#### EXERCISE PROMPT
Your output should reproduce each entry exactly, with none of its pictures.

Stored records:
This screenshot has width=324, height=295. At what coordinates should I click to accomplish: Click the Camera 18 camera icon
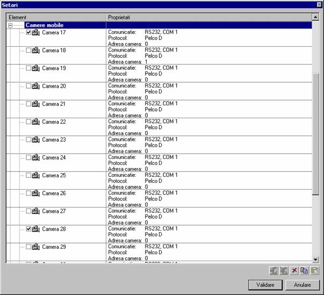36,51
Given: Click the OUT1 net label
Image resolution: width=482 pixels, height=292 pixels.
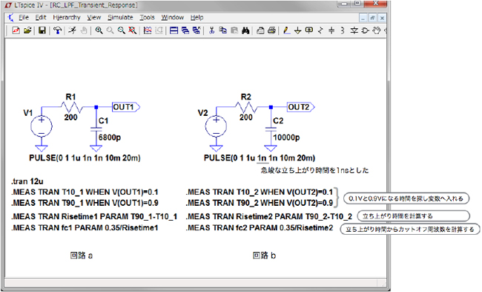Looking at the screenshot, I should (126, 107).
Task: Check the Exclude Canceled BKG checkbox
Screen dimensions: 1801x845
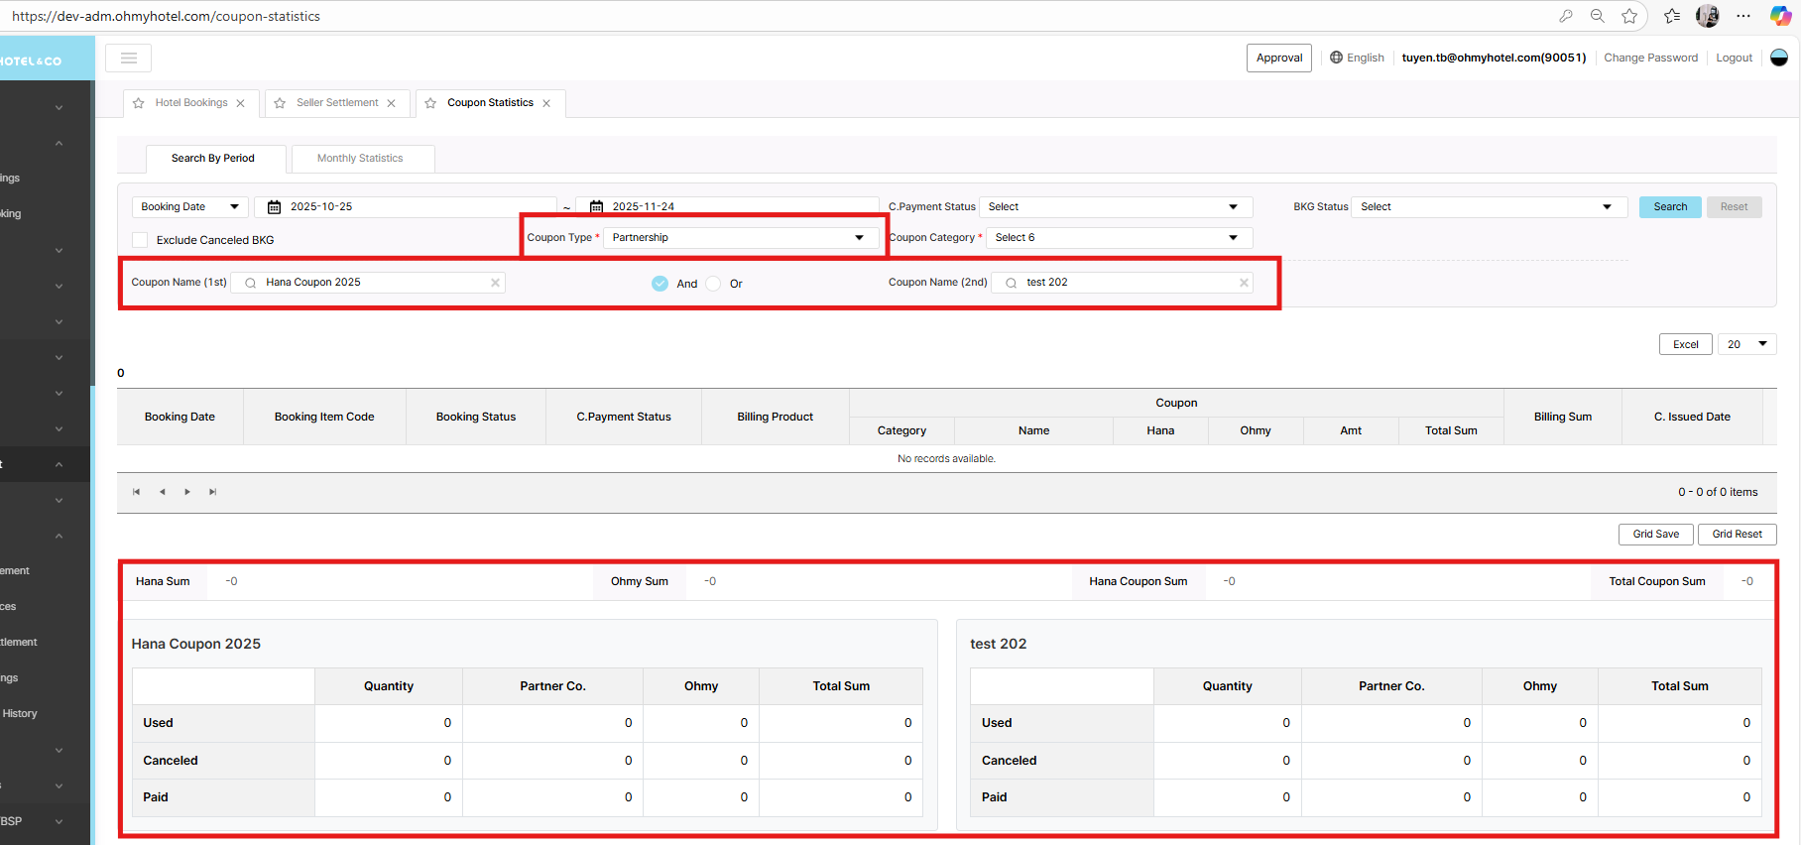Action: pyautogui.click(x=140, y=240)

#### ANSWER TO THE EXERCISE
This screenshot has width=324, height=295. At what coordinates should I click to accomplish: Click the Camera 18 camera icon
36,51
Given: Click the OUT1 net label
Image resolution: width=482 pixels, height=292 pixels.
Looking at the screenshot, I should (126, 107).
Task: Check the Exclude Canceled BKG checkbox
Screen dimensions: 1801x845
Action: pyautogui.click(x=140, y=240)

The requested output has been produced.